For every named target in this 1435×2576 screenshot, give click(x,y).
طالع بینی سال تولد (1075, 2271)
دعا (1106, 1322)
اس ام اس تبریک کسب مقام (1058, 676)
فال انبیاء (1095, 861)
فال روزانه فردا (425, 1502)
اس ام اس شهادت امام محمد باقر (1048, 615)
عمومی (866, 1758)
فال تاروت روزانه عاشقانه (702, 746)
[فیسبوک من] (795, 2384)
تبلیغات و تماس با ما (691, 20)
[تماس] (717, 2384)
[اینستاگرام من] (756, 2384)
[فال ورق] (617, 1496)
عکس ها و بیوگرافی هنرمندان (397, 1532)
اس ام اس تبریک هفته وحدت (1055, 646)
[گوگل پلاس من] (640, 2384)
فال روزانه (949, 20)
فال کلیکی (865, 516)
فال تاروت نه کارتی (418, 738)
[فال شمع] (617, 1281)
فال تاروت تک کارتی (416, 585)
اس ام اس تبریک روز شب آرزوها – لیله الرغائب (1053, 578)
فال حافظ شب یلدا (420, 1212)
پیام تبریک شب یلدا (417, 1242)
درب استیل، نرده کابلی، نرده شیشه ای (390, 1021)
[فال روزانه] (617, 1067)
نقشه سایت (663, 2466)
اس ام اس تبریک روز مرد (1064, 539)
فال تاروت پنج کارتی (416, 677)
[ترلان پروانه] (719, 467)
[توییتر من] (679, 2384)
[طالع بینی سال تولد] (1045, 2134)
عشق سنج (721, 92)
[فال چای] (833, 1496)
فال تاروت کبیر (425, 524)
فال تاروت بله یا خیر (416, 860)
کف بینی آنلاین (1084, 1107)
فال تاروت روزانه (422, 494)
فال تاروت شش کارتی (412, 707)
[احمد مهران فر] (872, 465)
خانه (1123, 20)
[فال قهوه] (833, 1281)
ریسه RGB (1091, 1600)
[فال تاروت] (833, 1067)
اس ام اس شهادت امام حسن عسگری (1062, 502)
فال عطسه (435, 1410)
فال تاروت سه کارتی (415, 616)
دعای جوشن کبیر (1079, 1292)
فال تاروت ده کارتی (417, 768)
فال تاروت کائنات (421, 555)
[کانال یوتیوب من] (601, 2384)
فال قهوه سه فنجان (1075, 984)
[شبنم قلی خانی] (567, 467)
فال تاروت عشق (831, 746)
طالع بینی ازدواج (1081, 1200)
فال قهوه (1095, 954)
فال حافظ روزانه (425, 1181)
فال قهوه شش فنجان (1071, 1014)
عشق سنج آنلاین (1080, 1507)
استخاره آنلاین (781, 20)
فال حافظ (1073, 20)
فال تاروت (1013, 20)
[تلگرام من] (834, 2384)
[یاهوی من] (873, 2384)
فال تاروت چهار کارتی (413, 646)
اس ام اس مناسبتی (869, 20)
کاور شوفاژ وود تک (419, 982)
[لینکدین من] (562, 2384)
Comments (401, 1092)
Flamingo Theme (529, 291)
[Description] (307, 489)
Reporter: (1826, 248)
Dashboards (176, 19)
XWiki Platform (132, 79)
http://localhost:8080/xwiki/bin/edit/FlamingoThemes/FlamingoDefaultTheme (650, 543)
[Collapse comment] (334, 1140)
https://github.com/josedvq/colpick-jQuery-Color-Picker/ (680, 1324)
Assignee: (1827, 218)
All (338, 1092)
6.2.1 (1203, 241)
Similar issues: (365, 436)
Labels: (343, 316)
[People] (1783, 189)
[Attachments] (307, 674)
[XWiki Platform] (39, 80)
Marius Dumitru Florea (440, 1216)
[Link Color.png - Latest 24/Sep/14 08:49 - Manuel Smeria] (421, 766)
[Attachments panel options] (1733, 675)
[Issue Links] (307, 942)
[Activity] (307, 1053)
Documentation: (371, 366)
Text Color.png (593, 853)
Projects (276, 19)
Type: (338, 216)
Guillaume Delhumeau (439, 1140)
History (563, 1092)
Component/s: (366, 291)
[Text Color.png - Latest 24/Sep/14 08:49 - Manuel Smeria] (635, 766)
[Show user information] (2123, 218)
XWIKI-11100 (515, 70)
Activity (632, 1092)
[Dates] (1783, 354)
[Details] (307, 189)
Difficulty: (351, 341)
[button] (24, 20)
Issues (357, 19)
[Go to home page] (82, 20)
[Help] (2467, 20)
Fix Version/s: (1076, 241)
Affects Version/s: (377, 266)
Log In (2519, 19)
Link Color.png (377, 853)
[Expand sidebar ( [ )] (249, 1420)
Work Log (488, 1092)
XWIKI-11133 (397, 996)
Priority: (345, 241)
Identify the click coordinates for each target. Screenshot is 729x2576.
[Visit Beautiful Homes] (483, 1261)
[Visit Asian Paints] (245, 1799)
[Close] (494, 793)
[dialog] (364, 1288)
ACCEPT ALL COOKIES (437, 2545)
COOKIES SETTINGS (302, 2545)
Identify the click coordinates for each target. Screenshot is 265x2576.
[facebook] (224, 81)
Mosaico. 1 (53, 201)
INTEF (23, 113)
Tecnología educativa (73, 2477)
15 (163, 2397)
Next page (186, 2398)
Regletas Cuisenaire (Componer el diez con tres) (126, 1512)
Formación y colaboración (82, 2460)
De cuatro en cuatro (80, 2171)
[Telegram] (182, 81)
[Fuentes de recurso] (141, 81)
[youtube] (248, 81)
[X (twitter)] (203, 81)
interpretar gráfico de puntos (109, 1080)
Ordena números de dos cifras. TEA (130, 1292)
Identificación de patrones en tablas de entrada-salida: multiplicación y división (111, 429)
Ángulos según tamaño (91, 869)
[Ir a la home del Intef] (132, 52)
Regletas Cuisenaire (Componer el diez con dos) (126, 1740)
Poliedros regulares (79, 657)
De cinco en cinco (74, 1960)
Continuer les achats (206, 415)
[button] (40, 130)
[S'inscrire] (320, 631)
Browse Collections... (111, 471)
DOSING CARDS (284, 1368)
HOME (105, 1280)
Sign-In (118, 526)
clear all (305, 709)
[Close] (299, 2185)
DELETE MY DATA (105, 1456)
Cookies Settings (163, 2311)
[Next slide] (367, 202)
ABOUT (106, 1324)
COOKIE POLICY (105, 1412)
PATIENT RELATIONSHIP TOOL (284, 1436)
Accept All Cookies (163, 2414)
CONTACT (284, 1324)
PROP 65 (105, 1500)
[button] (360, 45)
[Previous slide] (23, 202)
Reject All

What the exercise asks:
Print, from the entries above, the line with "فال تاروت نه کارتی (418, 738)", the line with "Labels: (343, 316)" and all lines between them, exactly and with nothing else.

Task response:
فال تاروت نه کارتی (418, 738)
[فال شمع] (617, 1281)
فال تاروت تک کارتی (416, 585)
اس ام اس تبریک روز شب آرزوها – لیله الرغائب (1053, 578)
فال حافظ شب یلدا (420, 1212)
پیام تبریک شب یلدا (417, 1242)
درب استیل، نرده کابلی، نرده شیشه ای (390, 1021)
[فال روزانه] (617, 1067)
نقشه سایت (663, 2466)
اس ام اس تبریک روز مرد (1064, 539)
فال تاروت پنج کارتی (416, 677)
[ترلان پروانه] (719, 467)
[توییتر من] (679, 2384)
[طالع بینی سال تولد] (1045, 2134)
عشق سنج (721, 92)
[فال چای] (833, 1496)
فال تاروت کبیر (425, 524)
فال تاروت بله یا خیر (416, 860)
کف بینی آنلاین (1084, 1107)
فال تاروت روزانه (422, 494)
فال تاروت شش کارتی (412, 707)
[احمد مهران فر] (872, 465)
خانه (1123, 20)
[فال قهوه] (833, 1281)
ریسه RGB (1091, 1600)
[فال تاروت] (833, 1067)
اس ام اس شهادت امام حسن عسگری (1062, 502)
فال عطسه (435, 1410)
فال تاروت سه کارتی (415, 616)
دعای جوشن کبیر (1079, 1292)
فال تاروت ده کارتی (417, 768)
فال تاروت کائنات (421, 555)
[کانال یوتیوب من] (601, 2384)
فال قهوه سه فنجان (1075, 984)
[شبنم قلی خانی] (567, 467)
فال تاروت عشق (831, 746)
طالع بینی ازدواج (1081, 1200)
فال قهوه (1095, 954)
فال حافظ روزانه (425, 1181)
فال قهوه شش فنجان (1071, 1014)
عشق سنج آنلاین (1080, 1507)
استخاره آنلاین (781, 20)
فال حافظ (1073, 20)
فال تاروت (1013, 20)
[تلگرام من] (834, 2384)
[یاهوی من] (873, 2384)
فال تاروت چهار کارتی (413, 646)
اس ام اس مناسبتی (869, 20)
کاور شوفاژ وود تک (419, 982)
[لینکدین من] (562, 2384)
Comments (401, 1092)
Flamingo Theme (529, 291)
[Description] (307, 489)
Reporter: (1826, 248)
Dashboards (176, 19)
XWiki Platform (132, 79)
http://localhost:8080/xwiki/bin/edit/FlamingoThemes/FlamingoDefaultTheme (650, 543)
[Collapse comment] (334, 1140)
https://github.com/josedvq/colpick-jQuery-Color-Picker/ (680, 1324)
Assignee: (1827, 218)
All (338, 1092)
6.2.1 (1203, 241)
Similar issues: (365, 436)
Labels: (343, 316)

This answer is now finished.